* [What is being asked]
Task for the records below: copy exactly, and only, the line containing "Task: Click caret" and every line after it to the end, with pictures left out.

* [Excerpts from a dataset]

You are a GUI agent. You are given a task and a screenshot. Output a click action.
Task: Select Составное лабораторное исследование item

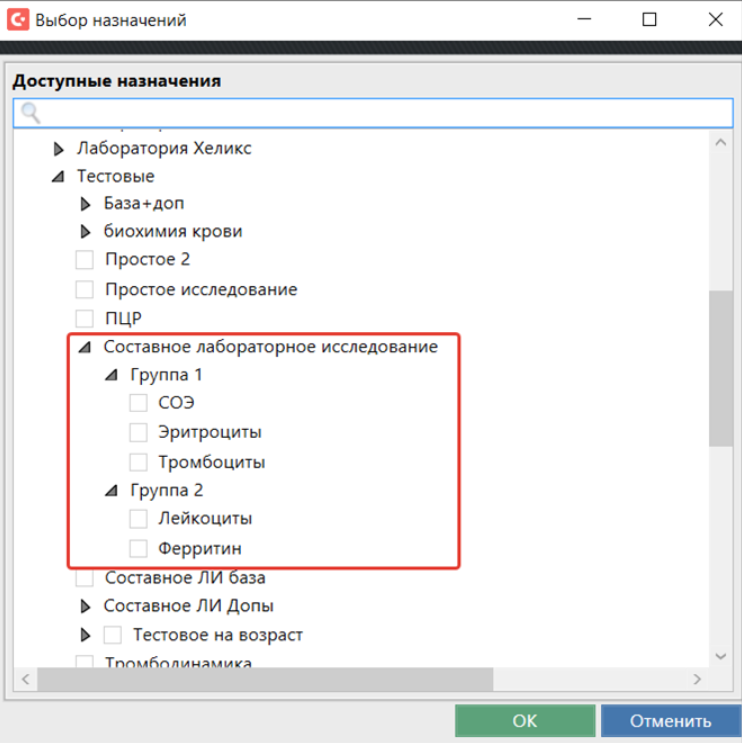pos(270,347)
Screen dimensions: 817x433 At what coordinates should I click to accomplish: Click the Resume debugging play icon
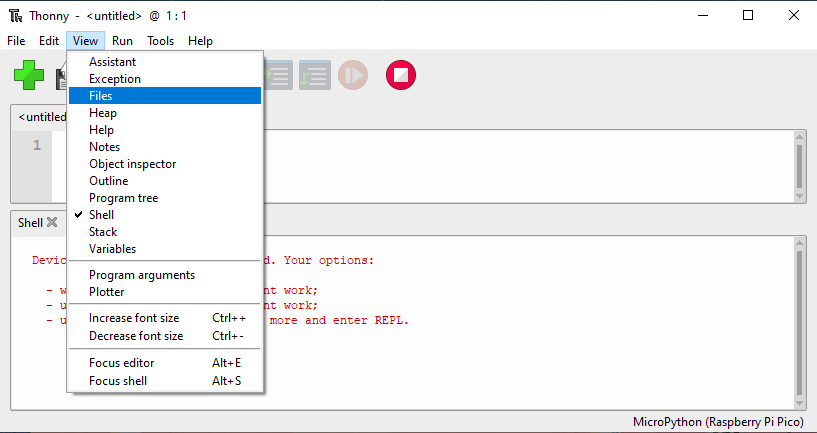point(352,75)
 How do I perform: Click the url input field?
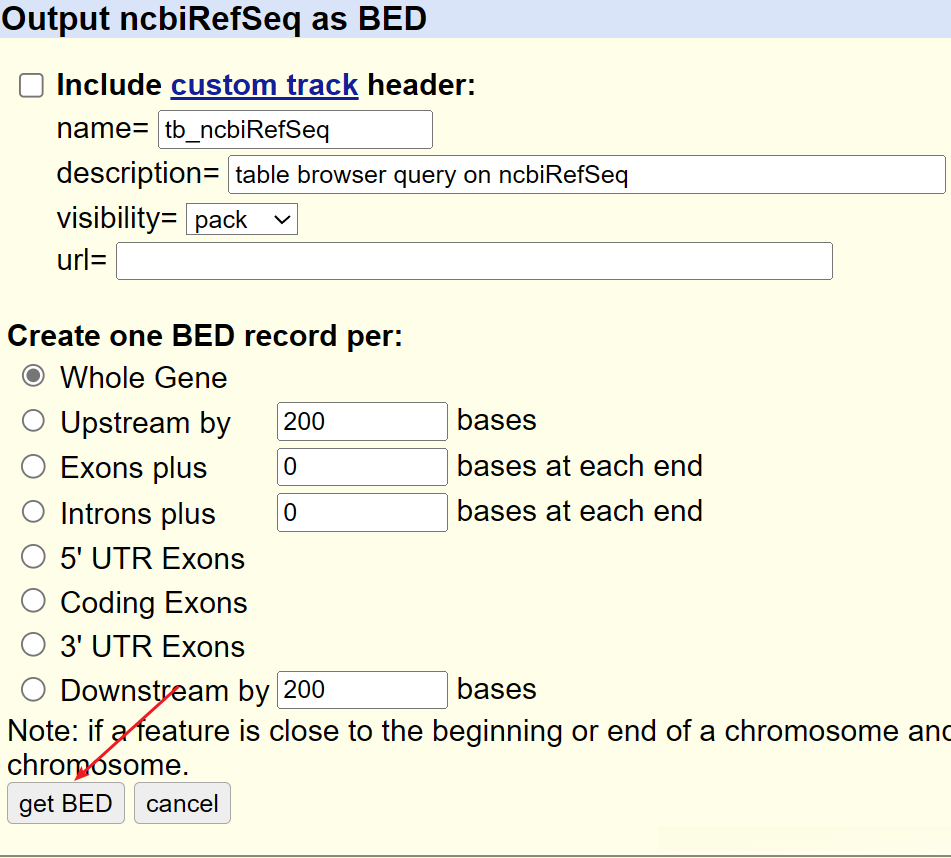(x=474, y=261)
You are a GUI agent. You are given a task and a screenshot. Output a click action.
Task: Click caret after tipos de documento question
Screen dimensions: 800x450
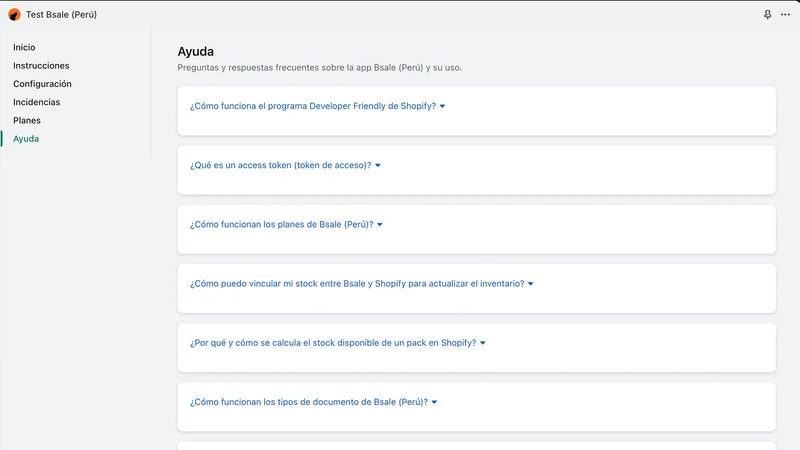click(x=434, y=402)
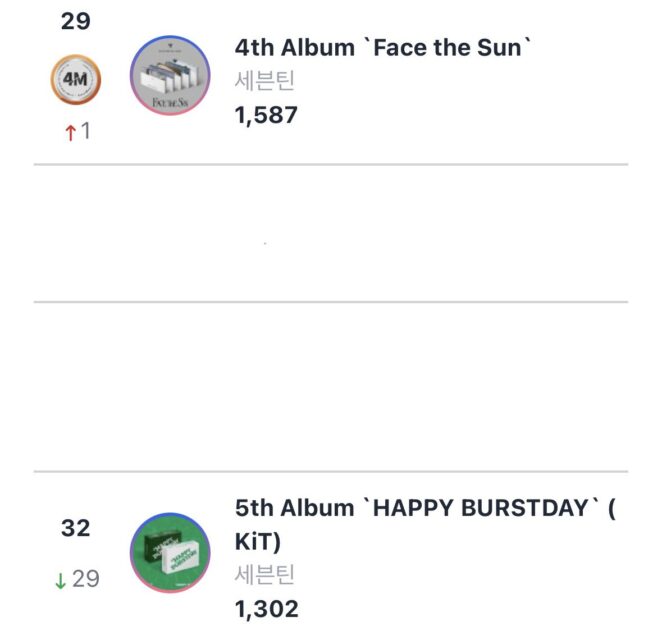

* [Exercise solution]
Task: Click caret after tipos de documento question
Screen dimensions: 800x450
click(x=434, y=402)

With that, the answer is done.